Disruptive times lead to disruptive technologies. But moreover, they lead to new buzzwords and thus new “value propositions” for an unsettled clientele who will buy into any promise that vendors make. If you believe those expensive reports that you can buy from companies like Gartner, you will think:
You need to run your business in the cloud
“You need to run your business in the cloud.” The advent of what marketers have come to call “The Cloud” (formerly known as “Web 2.0″, or “The Internet”) has started to transform the ways some people think about data. Many vendors trust in “Big Data” becoming the next “Big Paradigm” for software engineering. ”Big Data” seems to cry out for new data storage technologies, as advertised in this article here. Consider section 4:
An End to DBAs
Despite the many manageability enhancements claimed by RDBMS vendors over the years, high-end RDBMS systems can be upheld only with the help of lavish, highly trained DBAs. DBAs are intimately involved in the design, installation and on-going tweaking of high-end RDBMS systems.
“Lavish, highly trained DBAs.” This article assumes that moving away from SQL will make maintaining and managing large amounts of data a piece of cake that your average junior PHP script kiddie can handle.
“Blimey, dear Rupert! Our customer fancies going to 'The Cloud' with his 20 million transactions per day.”
“Good Lord, Rodney, I believe you are right. We ought to get Clive, our lovely intern youngster on the job. He only costs us a penny a minute.”
People often forget that an average iPhone with 64 GB of memory would have been considered very “Big Data” 13 years ago, when the average Nokia 3310 could only store 100 phone numbers! 13 years changed a lot in terms of volume, but not that much in terms of software technology. Since then, software engineering has slowly transformed to manage ever larger sets of data, but few companies really need to scale to dimensions where RDBMS cannot work effectively. In fact, some database vendors actually went to “The Cloud” with their RDBMS themselves, like Google App Engine’s Cloud SQL.
And what about Twitter? Well, they’re actually using a MySQL sharded database, which serves their needs perfectly fine. Just as Instagram uses a sharded PostgreSQL database. Pinterest, another large “Cloud” application provider uses sharded MySQL (along with Solr, Memcache and Redis).

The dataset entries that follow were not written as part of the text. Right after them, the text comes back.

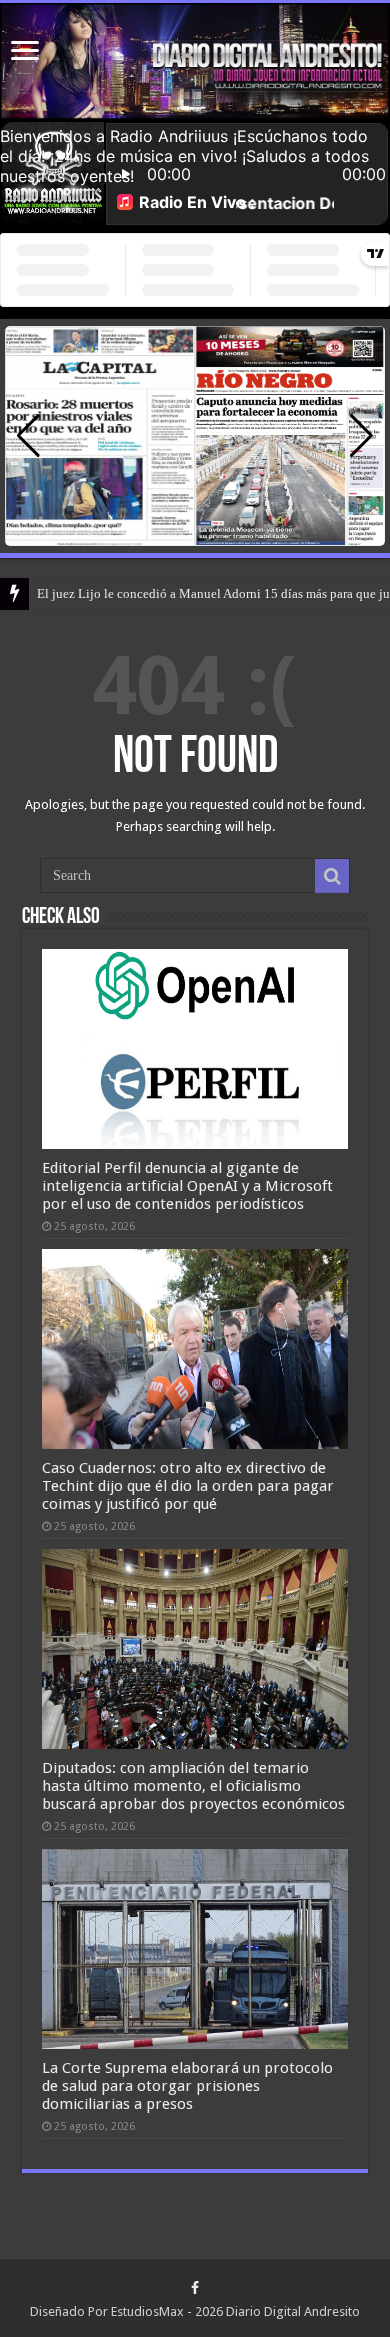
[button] (361, 436)
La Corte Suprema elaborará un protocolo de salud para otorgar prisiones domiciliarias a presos (187, 2086)
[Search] (332, 876)
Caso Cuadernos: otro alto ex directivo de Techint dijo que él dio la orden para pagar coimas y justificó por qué (188, 1486)
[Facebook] (195, 2288)
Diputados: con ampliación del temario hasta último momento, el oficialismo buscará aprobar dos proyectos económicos (193, 1786)
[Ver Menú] (25, 52)
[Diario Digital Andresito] (195, 61)
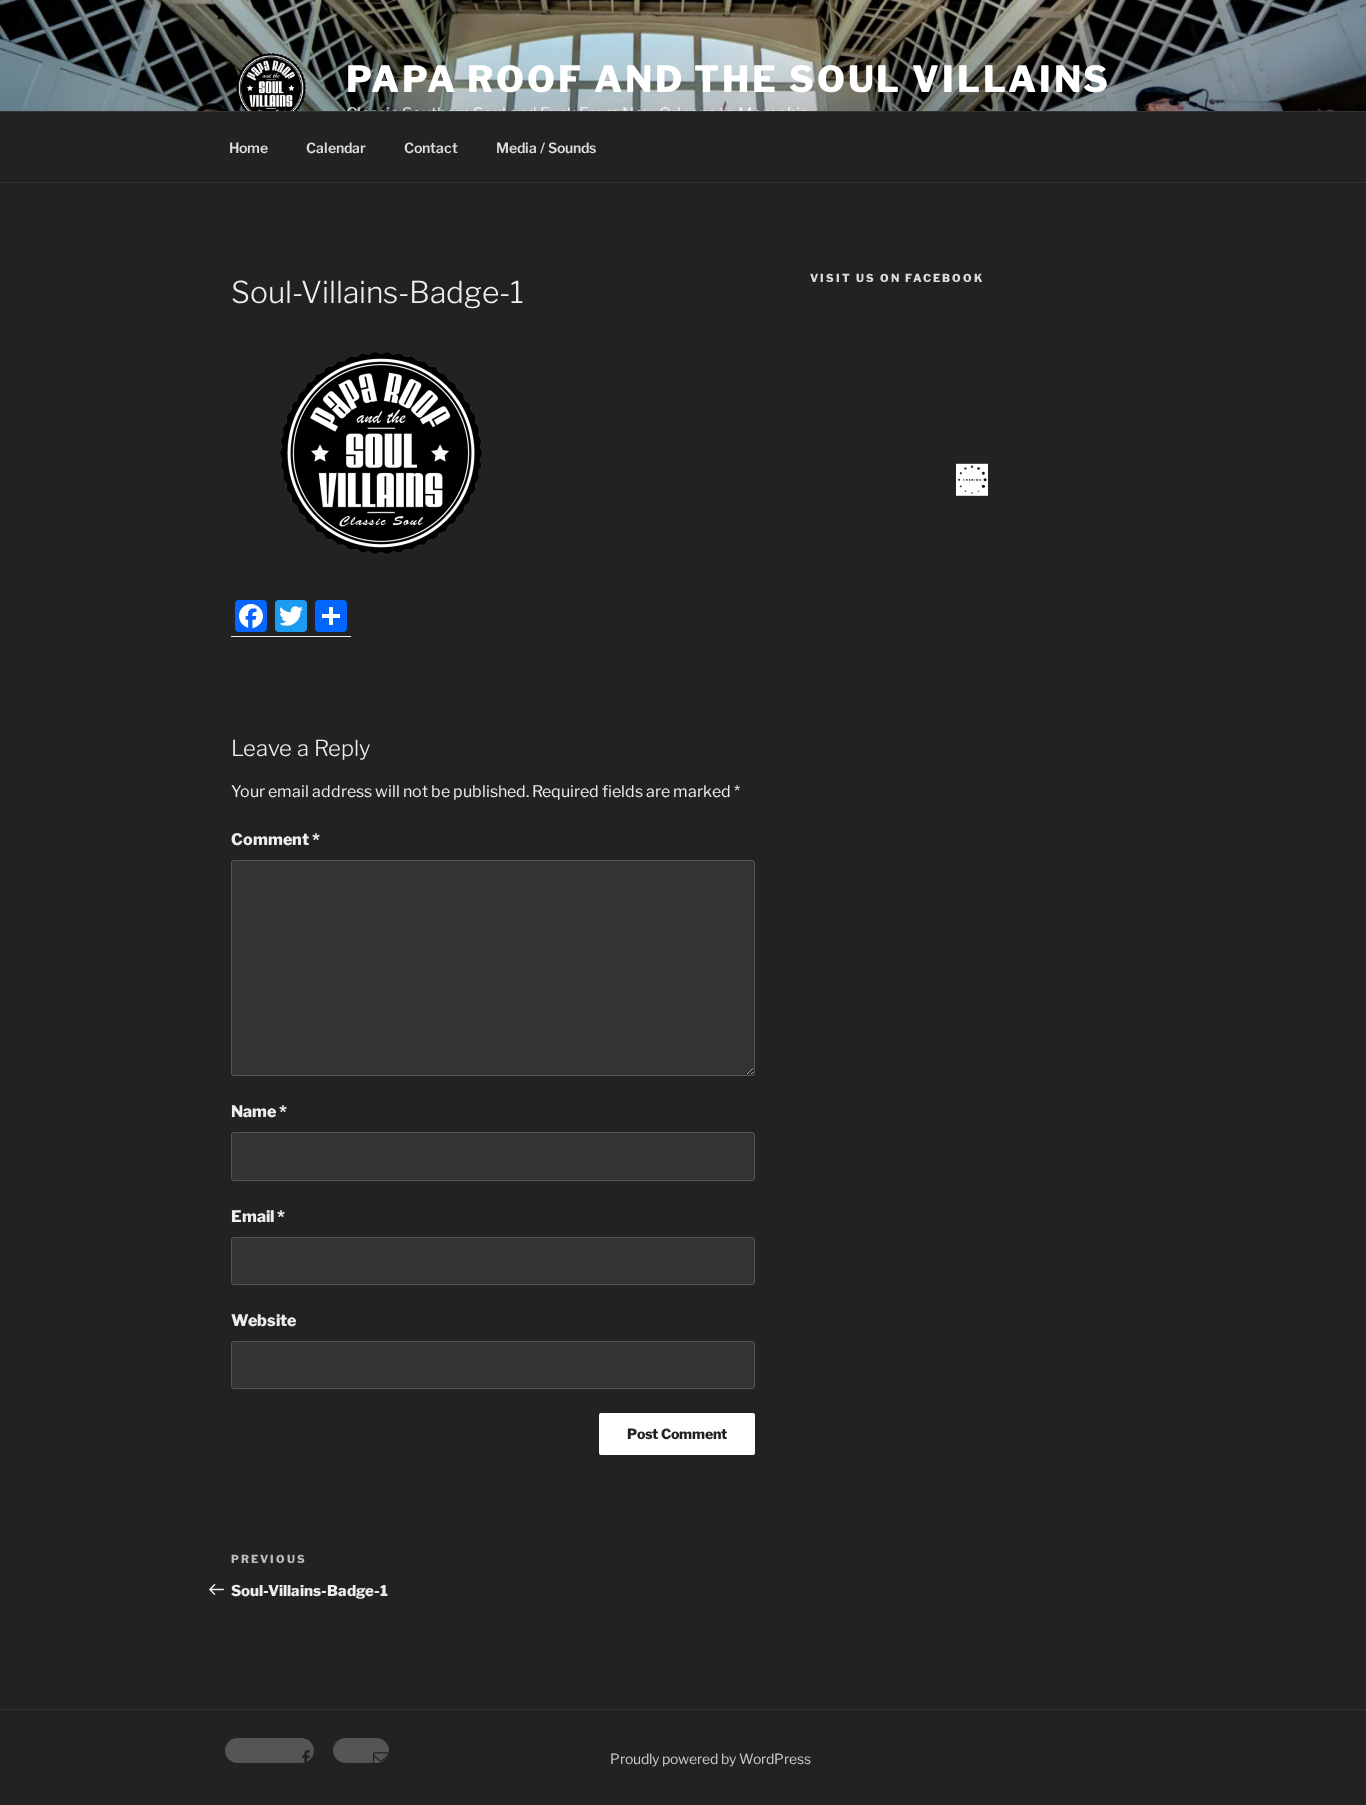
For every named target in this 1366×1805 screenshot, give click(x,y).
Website (263, 1320)
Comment (275, 839)
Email (258, 1216)
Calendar (336, 147)
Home (248, 147)
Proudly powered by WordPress (710, 1758)
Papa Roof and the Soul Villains (728, 79)
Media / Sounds (546, 147)
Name (259, 1111)
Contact (431, 147)
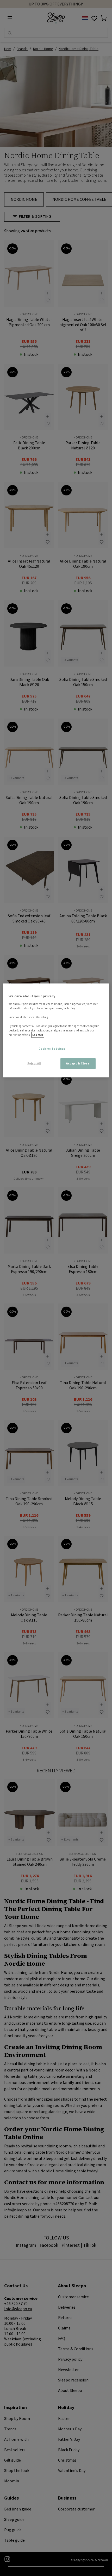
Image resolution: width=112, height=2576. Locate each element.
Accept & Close (78, 1063)
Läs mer (37, 1035)
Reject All (34, 1064)
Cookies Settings (52, 1049)
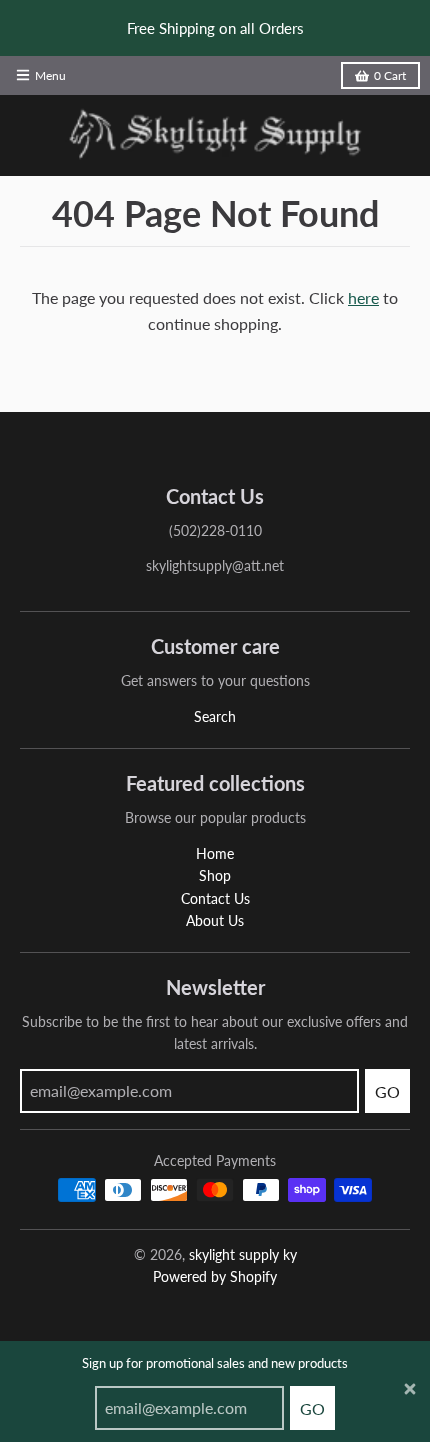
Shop (215, 875)
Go (312, 1408)
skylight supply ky (243, 1254)
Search (215, 716)
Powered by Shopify (215, 1276)
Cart (390, 75)
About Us (215, 920)
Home (215, 853)
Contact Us (215, 898)
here (363, 297)
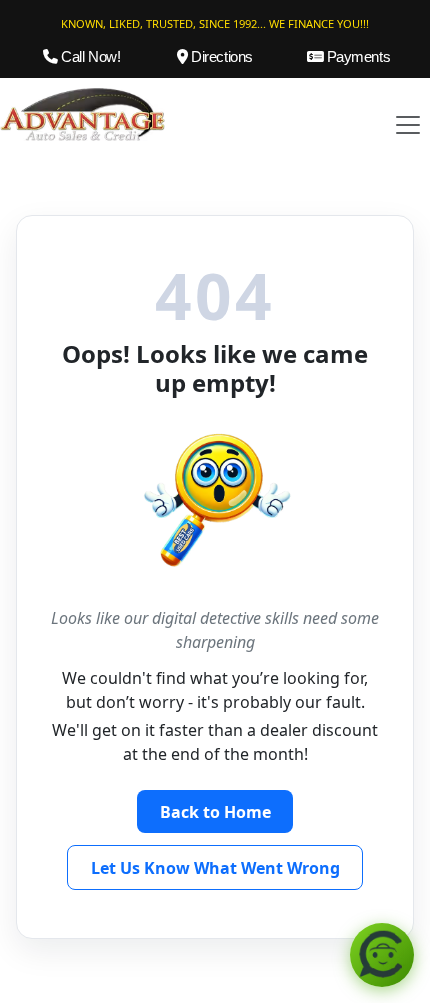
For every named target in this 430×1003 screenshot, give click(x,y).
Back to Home (215, 812)
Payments (356, 56)
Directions (220, 56)
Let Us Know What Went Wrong (215, 868)
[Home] (82, 113)
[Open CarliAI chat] (382, 955)
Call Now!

RDBMS might not be the optimal choice for some data models (hierarchical, unstructured, document-oriented models). But they are extremely powerful when it comes to manipulating relational data. SQL itself has evolved quite a bit since Nokia 3310 times, when 64 GB of memory was “Big Data.” The differences between Oracle 8i and Oracle 12c are amazing. The same applies to the differences between SQL Server 2000 and SQL Server 2012. Moreover, you can employ the very same DBA for the Oracle 12c job that you could for the 8i job back in the day.
While we are certainly living in exciting times where new technologies lead to new ways of thinking (and vice-versa), we should be sceptical of vendors who promise that we will migrate to the next paradigm within a blink of an eye. Your data might endure longer than the new technology you use to store it.
We should be sceptical of vendors who claim that highly trained maintenance people are the main problem we need to solve. They promise that you can cut down on DBA and licensing costs without knowing the costs you might incur in a “NoDBA” and “NoLicensing" scenario.
Do you put trust in those vendors’ NoSQL promises? I’m curious to hear your thoughts and experiences.